Acompanhando a trajetória do cinema e da televisão desde a década de 1960, Rebelo de Sousa fala de uma «presença fundamental do cinema português», e destaca ainda outros momentos em que Soveral riscou o céu com a sua fulgente passagem, fosse em Francisca ou Vale Abraão, de Manoel de Oliveira, fosse em filmes de José Fonseca e Costa, José Álvaro Morais, João Botelho e Teresa Villaverde.

Tendo-se estreado como atriz, em 1964, no Grupo Fernando Pessoa, dirigido por João d’Ávila, além da marca que deixou no cinema e na televisão, o Presidente da República fez questão de sublinhar as interpretações de Soveral nos textos de grandes autores como Kafka e Arthur Miller, com o Grupo de Ação Teatral, no Teatro Villaret, em 1970/71. De resto, antes de chegar aos palcos, frequentou Filologia Germânica, na Faculdade de Letras. Acabou por enveredar pela representação depois de fazer o curso da Escola de Teatro do Conservatório Nacional.

Maria Laura do Soveral Rodrigues nasceu em 23 de março de 1933, na cidade de Benguela, Angola. Casou muito nova, foi professora de liceu em Benguela, e, aos 28 anos, separou-se do marido, mudando-se com os três filhos para Lisboa. Acumulando o trabalho com os estudos,  cedo a sua personalidade cativou figuras do primeiro plano da cultura portuguesa, tornando-se próxima de Almada Negreiros, João Abel Manta e Alexandre O’Neill, entre outros. Não demorou também a destacar-se nos palcos, trabalhando com companhias como o Teatro da Cornucópia, o Teatro Experimental de Cascais, o Novo Grupo/Teatro Aberto e A Barraca. Colaborou também em programas de televisão, surgindo algumas vezes em Hospital das Letras de David Mourão-Ferreira, programa em que declamava poesia.

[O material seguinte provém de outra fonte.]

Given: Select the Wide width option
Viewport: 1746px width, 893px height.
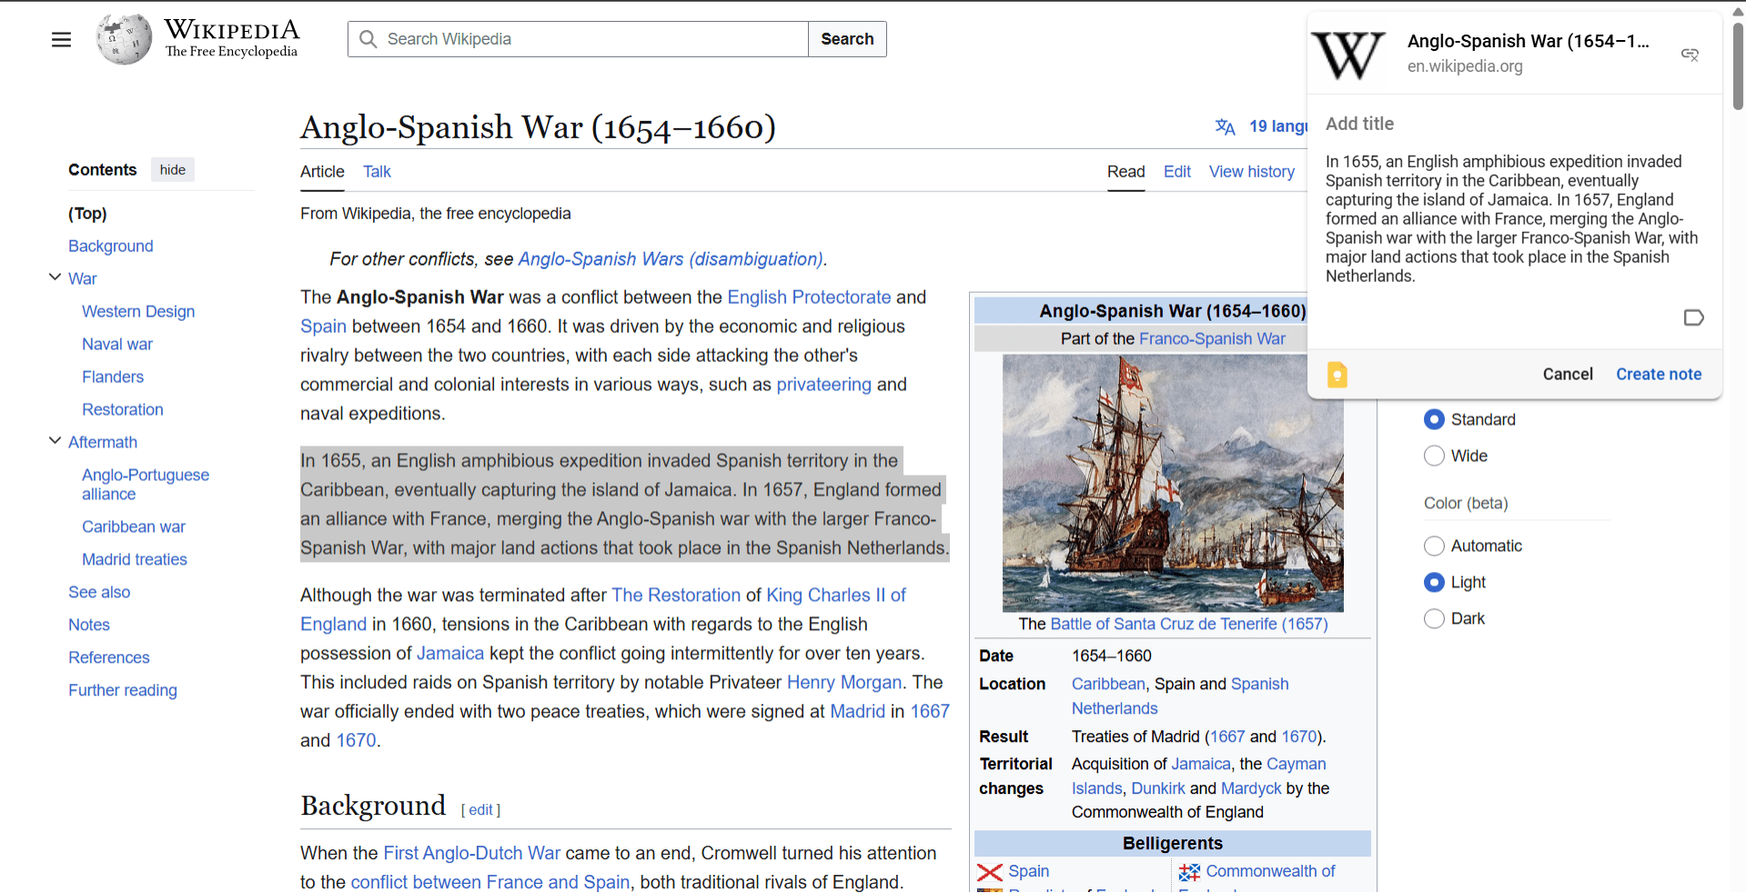Looking at the screenshot, I should pos(1434,456).
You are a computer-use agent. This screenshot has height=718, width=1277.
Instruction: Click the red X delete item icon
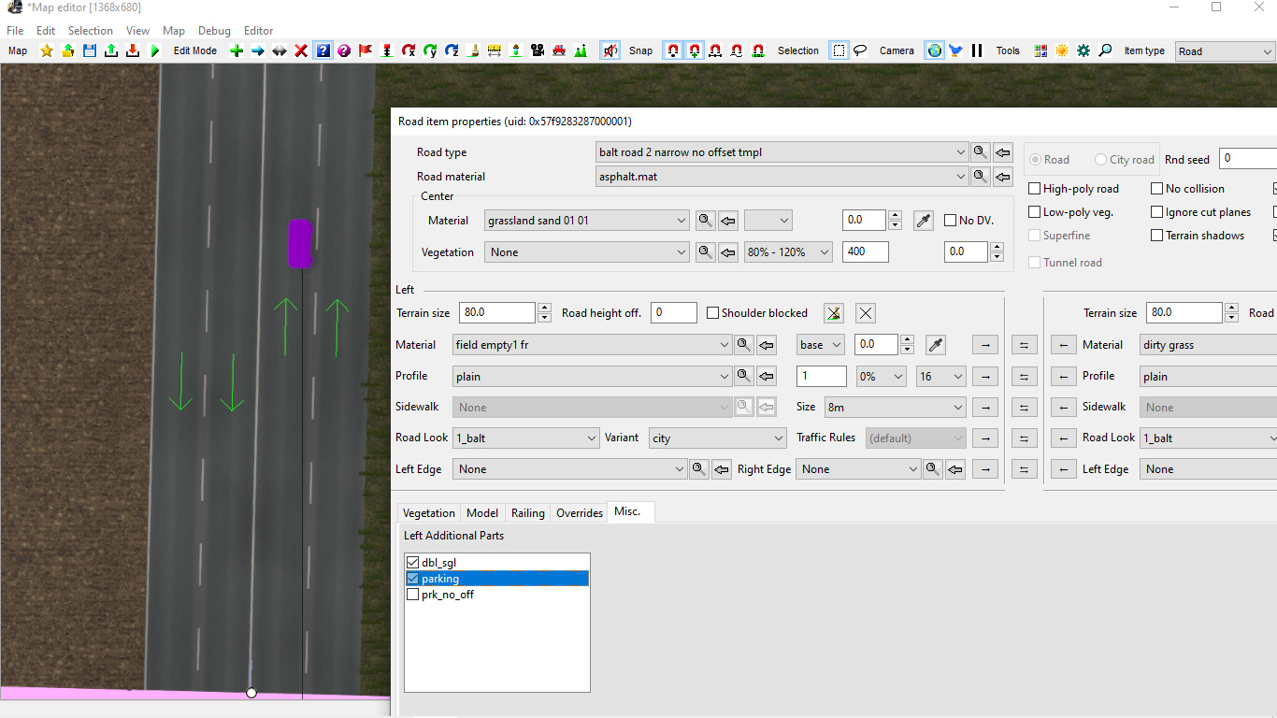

Soveral começou uma relação com José Maria Caetano, filho de Marcelo Caetano, e os dois viriam a estar juntos ao longo de 32 anos, tendo tido uma filha. No pós-25 de Abril, fixaram-se no Brasil, e Laura tornou-se a primeira atriz portuguesa a trabalhar para a rede Globo, com papéis em O Casarão e Duas Vidas. Apesar desta união, no regresso ao país anos mais tarde, a atriz não se viu estigmatizada, sendo aceite por todos os quadrantes da sociedade portuguesa.

A APC distinguiu-a em 2013, com o prémio de carreira e, em 2017, com o Prémio Bárbara Virgínia, de homenagem a mulheres do cinema português. Por essa altura, a academia justificou a homenagem afirmando que Laura Soveral representa «um extraordinário exemplo de determinação e profissionalismo para gerações futuras».

Em 2006, Graça Castanheira realizou para a RTP o documentário Laura, A Inquietação de Estar Viva, esboçando um retrato intimista de «uma atriz maior», e que passa a ser o mais precioso testemunho da «presença notável, a voz audaz e articulada, os traços de recorte distinto, a agilidade precisa dos gestos, a inteligência interpretativa e um talento inequívoco». 

E em jeito de despedida, há uns versos de Vinicius de Moraes que Laura Soveral gravou num disco – Poesia Portuguesa e Brasileira, a meio de um poema chamado Ausência, há muitos anos, ela lia: «Quero só que surjas em mim como a fé nos desesperados/ Para que eu possa levar uma gota de orvalho nesta terra amaldiçoada/ Que ficou sobre a minha carne como uma nódoa do passado».